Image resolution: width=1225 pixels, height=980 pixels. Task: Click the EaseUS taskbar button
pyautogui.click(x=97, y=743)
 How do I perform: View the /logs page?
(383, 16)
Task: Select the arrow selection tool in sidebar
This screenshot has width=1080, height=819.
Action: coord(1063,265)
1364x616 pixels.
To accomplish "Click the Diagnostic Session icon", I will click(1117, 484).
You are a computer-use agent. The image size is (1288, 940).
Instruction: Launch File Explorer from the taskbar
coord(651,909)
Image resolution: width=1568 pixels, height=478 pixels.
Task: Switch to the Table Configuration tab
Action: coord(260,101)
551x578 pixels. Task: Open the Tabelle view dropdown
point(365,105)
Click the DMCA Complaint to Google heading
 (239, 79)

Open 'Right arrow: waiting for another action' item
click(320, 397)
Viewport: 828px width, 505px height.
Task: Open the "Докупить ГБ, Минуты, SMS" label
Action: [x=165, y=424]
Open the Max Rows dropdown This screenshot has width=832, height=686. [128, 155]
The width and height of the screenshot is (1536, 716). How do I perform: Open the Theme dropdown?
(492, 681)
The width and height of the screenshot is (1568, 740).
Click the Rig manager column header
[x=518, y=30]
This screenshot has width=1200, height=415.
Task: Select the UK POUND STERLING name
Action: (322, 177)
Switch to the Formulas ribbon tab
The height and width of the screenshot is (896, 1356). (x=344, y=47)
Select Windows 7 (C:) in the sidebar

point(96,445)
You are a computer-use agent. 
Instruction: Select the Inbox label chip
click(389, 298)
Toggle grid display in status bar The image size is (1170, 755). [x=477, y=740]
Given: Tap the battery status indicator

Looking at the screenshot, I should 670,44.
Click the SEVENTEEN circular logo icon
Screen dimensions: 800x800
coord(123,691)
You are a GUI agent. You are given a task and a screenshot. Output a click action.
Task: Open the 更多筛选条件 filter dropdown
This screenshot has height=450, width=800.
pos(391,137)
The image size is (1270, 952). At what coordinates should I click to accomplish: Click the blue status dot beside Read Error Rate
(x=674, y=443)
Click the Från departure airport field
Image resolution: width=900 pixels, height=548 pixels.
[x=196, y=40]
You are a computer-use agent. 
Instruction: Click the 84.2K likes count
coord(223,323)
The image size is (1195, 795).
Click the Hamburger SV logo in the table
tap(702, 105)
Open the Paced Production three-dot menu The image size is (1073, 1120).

━━━━

- [Work to complete]:
Among the lines above, find those containing the word "agent" and copy each.

- [Problem solution]:
You are a computer-use agent. The image size is (1288, 940).
You are a computer-use agent. 
You are a GUI agent. You are given a task and a screenshot. Output a click action.
You are a computer-use agent. 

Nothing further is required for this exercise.